[Parts of the exercise]
A: In the xmltable patch review, how does the patch fare when applied and built?
B: Write a continuation of the xmltable patch review that picks up after its final line.

[Source passage]
·····

Re: patch: function xmltable - Mailing list pgsql-hackers

From Craig Ringer
Subject Re: patch: function xmltable
Date
Msg-id CAMsr+YEXQJOHJQsZGLo-Y=G6m0adF3E=eeuHJK2ei=eUg+nw_Q@mail.gmail.com
Whole thread Raw
In response to Re: patch: function xmltable  (Pavel Stehule <pavel.stehule@gmail.com>)
Responses Re: patch: function xmltable
List pgsql-hackers
On 4 September 2016 at 16:06, Pavel Stehule <pavel.stehule@gmail.com> wrote:
> Hi
>
> minor update - using DefElem instead own private parser type

I'm really glad that you're doing this and I'll take a look at it for this CF.

It's quite a big patch so I expect this will take a few rounds of
review and updating.


Patch applies cleanly and builds cleanly on master both with and
without --with-xml .

Overall, I think this needs to be revised with appropriate comments.
Whitespace/formatting needs fixing since it's all over the place.
Documentation is insufficient (per notes below).

Re identifier naming, some of this code uses XmlTable naming patterns,
some uses TableExpr prefixes. Is that intended to indicate a bounary
between things re-usable for other structured data ingesting
functions? Do you expect a "JSONEXPR" or similar in future? That's
alluded to by

+/*----------
+ * TableExpr - used for XMLTABLE function
+ *
+ * This can be used for json_table, jsonb_table functions in future
+ *----------
+ */
+typedef struct TableExpr
+{
...

·····

[Provided records]
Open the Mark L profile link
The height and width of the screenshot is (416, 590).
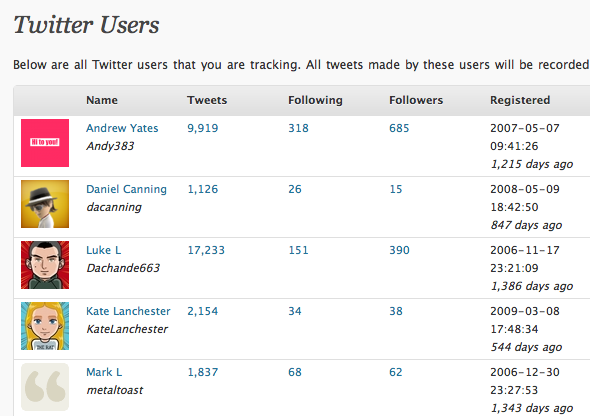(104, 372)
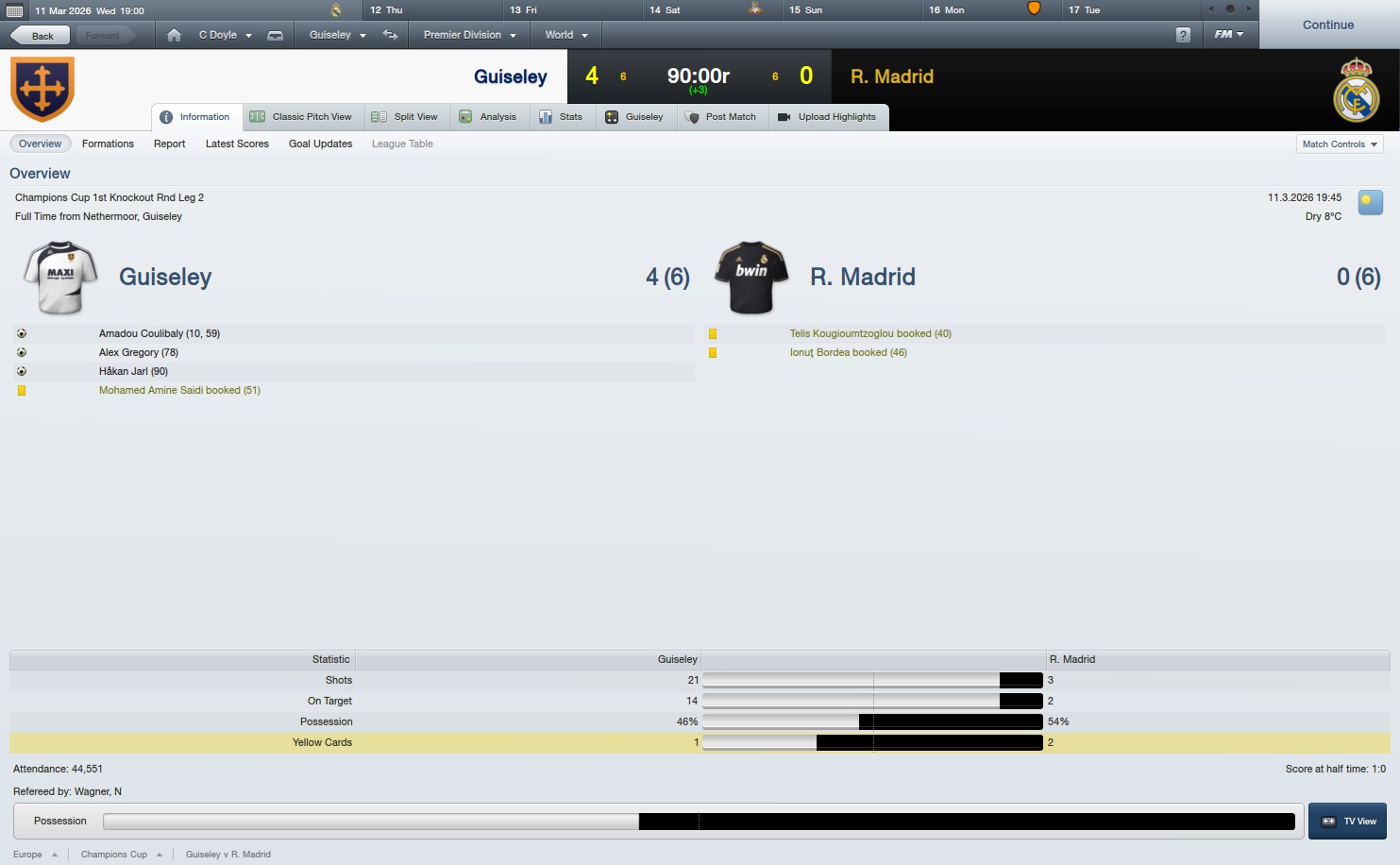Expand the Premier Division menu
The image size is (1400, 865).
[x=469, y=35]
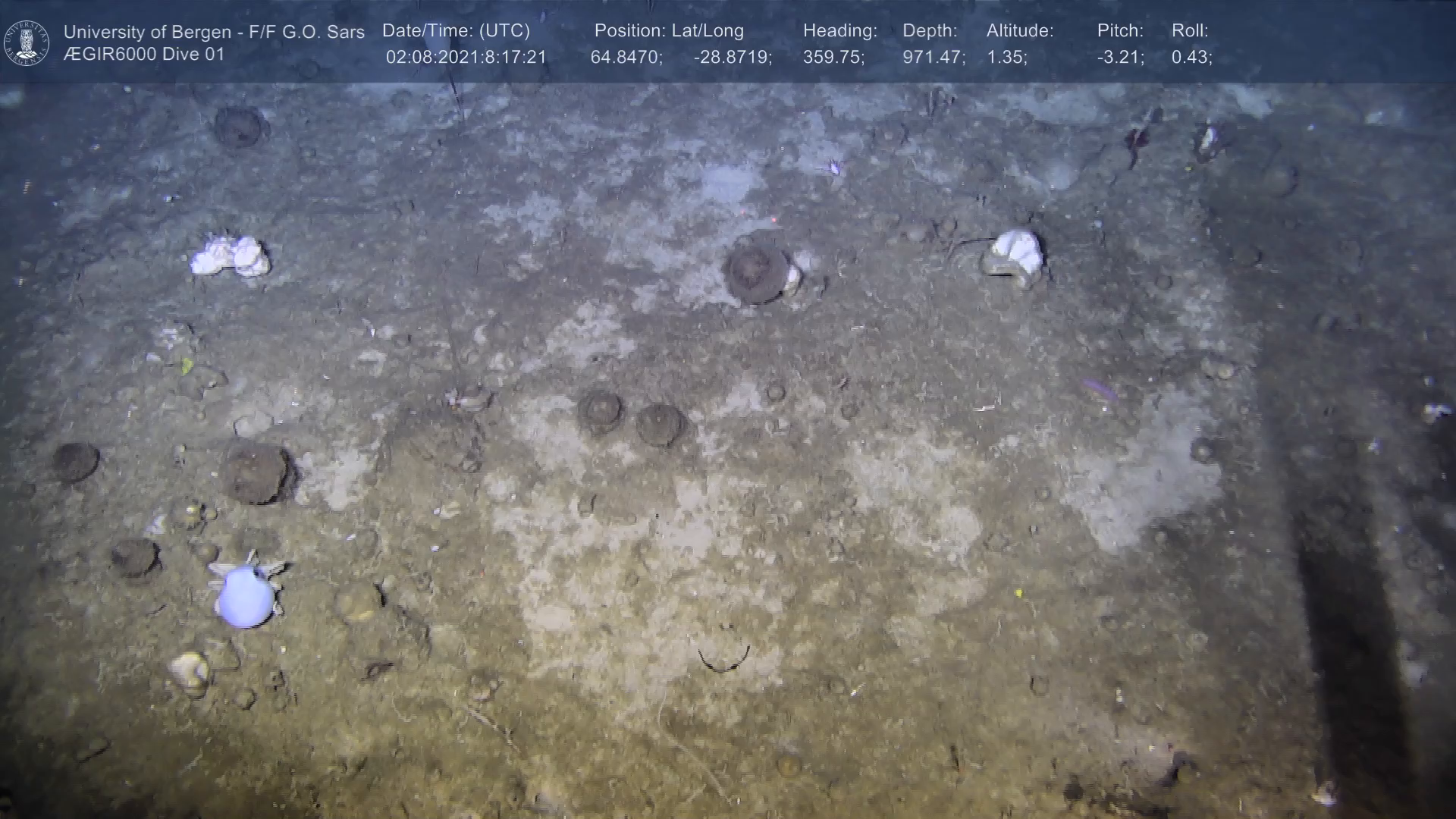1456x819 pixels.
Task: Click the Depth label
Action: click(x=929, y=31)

·····

[Answers in order]
A: It applies cleanly and builds cleanly on master, both with and without --with-xml.

B:
If so, should this really be two patches, one to add the table
expression infrastructure and another to add XMLTABLE that uses it?
Also, why in that case does so much of the TableExpr code call
directly into XmlTable code? It doesn't look very generic.

Overall I find identifier naming to be a bit inconsisent and think
it's necessary to make it clear that all the "TableExpr" stuff is for
XMLTABLE specifically, if that's the case, or make the delineation
clearer if not.

I'd also like to see tests that exercise the ruleutils get_rule_expr
parts of the code for the various XMLTABLE variants.

Similarly, since this seems to add a new xpath parser, that needs
comprehensive tests. Maybe re-purpose an existing xpath test data set?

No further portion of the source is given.